= What to produce =
Reproduce the material below line for line, swapping every occurrence of "Instruction:" for "Goal:" and changing nothing else.

= Record set =
——

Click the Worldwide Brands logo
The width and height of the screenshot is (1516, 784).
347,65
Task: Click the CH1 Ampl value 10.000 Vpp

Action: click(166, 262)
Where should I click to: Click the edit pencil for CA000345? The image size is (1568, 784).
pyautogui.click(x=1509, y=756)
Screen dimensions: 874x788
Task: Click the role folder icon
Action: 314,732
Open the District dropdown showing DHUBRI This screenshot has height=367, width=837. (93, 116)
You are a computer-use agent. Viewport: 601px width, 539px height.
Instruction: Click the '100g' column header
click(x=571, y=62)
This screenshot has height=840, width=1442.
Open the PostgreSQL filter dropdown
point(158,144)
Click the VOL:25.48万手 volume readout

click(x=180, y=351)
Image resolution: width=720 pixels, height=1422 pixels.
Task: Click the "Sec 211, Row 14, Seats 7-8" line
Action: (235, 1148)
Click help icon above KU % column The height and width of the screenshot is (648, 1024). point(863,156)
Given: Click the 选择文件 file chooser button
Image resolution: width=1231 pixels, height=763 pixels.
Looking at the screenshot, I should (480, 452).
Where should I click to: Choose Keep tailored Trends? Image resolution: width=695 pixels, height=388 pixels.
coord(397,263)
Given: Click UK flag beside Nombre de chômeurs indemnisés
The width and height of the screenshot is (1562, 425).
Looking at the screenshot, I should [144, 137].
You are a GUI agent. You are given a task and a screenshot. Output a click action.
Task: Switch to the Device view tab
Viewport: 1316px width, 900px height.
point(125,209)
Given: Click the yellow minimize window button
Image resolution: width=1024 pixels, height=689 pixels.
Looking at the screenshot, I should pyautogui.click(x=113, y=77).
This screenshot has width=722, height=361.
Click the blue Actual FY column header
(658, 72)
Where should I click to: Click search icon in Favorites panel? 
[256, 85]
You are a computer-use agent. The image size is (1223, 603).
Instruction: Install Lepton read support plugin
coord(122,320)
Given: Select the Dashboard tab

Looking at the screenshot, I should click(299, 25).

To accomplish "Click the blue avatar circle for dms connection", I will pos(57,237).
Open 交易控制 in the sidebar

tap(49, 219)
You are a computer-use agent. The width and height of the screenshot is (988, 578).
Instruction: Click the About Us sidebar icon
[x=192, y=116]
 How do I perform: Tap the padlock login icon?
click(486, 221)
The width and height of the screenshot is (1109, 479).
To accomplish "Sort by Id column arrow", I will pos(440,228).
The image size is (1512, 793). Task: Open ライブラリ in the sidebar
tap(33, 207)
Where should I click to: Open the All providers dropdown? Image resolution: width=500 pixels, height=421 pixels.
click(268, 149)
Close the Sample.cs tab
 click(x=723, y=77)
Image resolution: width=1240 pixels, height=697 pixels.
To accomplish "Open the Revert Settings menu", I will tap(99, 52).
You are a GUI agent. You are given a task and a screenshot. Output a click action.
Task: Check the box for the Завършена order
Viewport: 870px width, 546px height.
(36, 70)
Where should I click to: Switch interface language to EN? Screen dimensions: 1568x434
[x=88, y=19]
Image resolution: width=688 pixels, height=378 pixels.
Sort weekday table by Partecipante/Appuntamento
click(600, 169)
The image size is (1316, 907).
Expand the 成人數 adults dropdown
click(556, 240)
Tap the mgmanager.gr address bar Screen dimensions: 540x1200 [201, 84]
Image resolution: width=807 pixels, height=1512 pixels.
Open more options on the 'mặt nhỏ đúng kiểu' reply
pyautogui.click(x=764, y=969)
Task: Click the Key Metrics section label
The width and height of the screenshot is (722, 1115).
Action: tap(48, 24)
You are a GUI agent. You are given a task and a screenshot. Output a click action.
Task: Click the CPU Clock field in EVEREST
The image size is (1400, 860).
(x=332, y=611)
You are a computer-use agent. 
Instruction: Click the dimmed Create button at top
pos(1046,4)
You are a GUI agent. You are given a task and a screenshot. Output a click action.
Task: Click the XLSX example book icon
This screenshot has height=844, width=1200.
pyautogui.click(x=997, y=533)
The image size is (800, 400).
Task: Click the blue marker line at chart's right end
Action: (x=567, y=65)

——

= Task answer =
Click the Worldwide Brands logo
The width and height of the screenshot is (1516, 784).
347,65
Task: Click the CH1 Ampl value 10.000 Vpp

Action: click(166, 262)
Where should I click to: Click the edit pencil for CA000345? The image size is (1568, 784).
pyautogui.click(x=1509, y=756)
Screen dimensions: 874x788
Task: Click the role folder icon
Action: 314,732
Open the District dropdown showing DHUBRI This screenshot has height=367, width=837. (93, 116)
You are a computer-use agent. Viewport: 601px width, 539px height.
Goal: Click the '100g' column header
click(x=571, y=62)
This screenshot has height=840, width=1442.
Open the PostgreSQL filter dropdown
point(158,144)
Click the VOL:25.48万手 volume readout

click(x=180, y=351)
Image resolution: width=720 pixels, height=1422 pixels.
Task: Click the "Sec 211, Row 14, Seats 7-8" line
Action: (235, 1148)
Click help icon above KU % column The height and width of the screenshot is (648, 1024). point(863,156)
Given: Click the 选择文件 file chooser button
Image resolution: width=1231 pixels, height=763 pixels.
Looking at the screenshot, I should (480, 452).
Where should I click to: Choose Keep tailored Trends? Image resolution: width=695 pixels, height=388 pixels.
coord(397,263)
Given: Click UK flag beside Nombre de chômeurs indemnisés
The width and height of the screenshot is (1562, 425).
Looking at the screenshot, I should [144, 137].
You are a GUI agent. You are given a task and a screenshot. Output a click action.
Task: Switch to the Device view tab
Viewport: 1316px width, 900px height.
point(125,209)
Given: Click the yellow minimize window button
Image resolution: width=1024 pixels, height=689 pixels.
Looking at the screenshot, I should pyautogui.click(x=113, y=77).
This screenshot has width=722, height=361.
Click the blue Actual FY column header
(658, 72)
Where should I click to: Click search icon in Favorites panel? 
[256, 85]
You are a computer-use agent. The image size is (1223, 603).
Goal: Install Lepton read support plugin
coord(122,320)
Given: Select the Dashboard tab

Looking at the screenshot, I should click(299, 25).

To accomplish "Click the blue avatar circle for dms connection", I will pos(57,237).
Open 交易控制 in the sidebar

tap(49, 219)
You are a computer-use agent. The width and height of the screenshot is (988, 578).
Goal: Click the About Us sidebar icon
[x=192, y=116]
 How do I perform: Tap the padlock login icon?
click(486, 221)
The width and height of the screenshot is (1109, 479).
To accomplish "Sort by Id column arrow", I will pos(440,228).
The image size is (1512, 793). Task: Open ライブラリ in the sidebar
tap(33, 207)
Where should I click to: Open the All providers dropdown? Image resolution: width=500 pixels, height=421 pixels.
click(268, 149)
Close the Sample.cs tab
 click(x=723, y=77)
Image resolution: width=1240 pixels, height=697 pixels.
To accomplish "Open the Revert Settings menu", I will tap(99, 52).
You are a GUI agent. You are given a task and a screenshot. Output a click action.
Task: Check the box for the Завършена order
Viewport: 870px width, 546px height.
(36, 70)
Where should I click to: Switch interface language to EN? Screen dimensions: 1568x434
[x=88, y=19]
Image resolution: width=688 pixels, height=378 pixels.
Sort weekday table by Partecipante/Appuntamento
click(600, 169)
The image size is (1316, 907).
Expand the 成人數 adults dropdown
click(556, 240)
Tap the mgmanager.gr address bar Screen dimensions: 540x1200 [201, 84]
Image resolution: width=807 pixels, height=1512 pixels.
Open more options on the 'mặt nhỏ đúng kiểu' reply
pyautogui.click(x=764, y=969)
Task: Click the Key Metrics section label
The width and height of the screenshot is (722, 1115).
Action: tap(48, 24)
You are a GUI agent. You are given a task and a screenshot. Output a click action.
Task: Click the CPU Clock field in EVEREST
The image size is (1400, 860).
(x=332, y=611)
You are a computer-use agent. 
Goal: Click the dimmed Create button at top
pos(1046,4)
You are a GUI agent. You are given a task and a screenshot. Output a click action.
Task: Click the XLSX example book icon
This screenshot has height=844, width=1200.
pyautogui.click(x=997, y=533)
The image size is (800, 400).
Task: Click the blue marker line at chart's right end
Action: (x=567, y=65)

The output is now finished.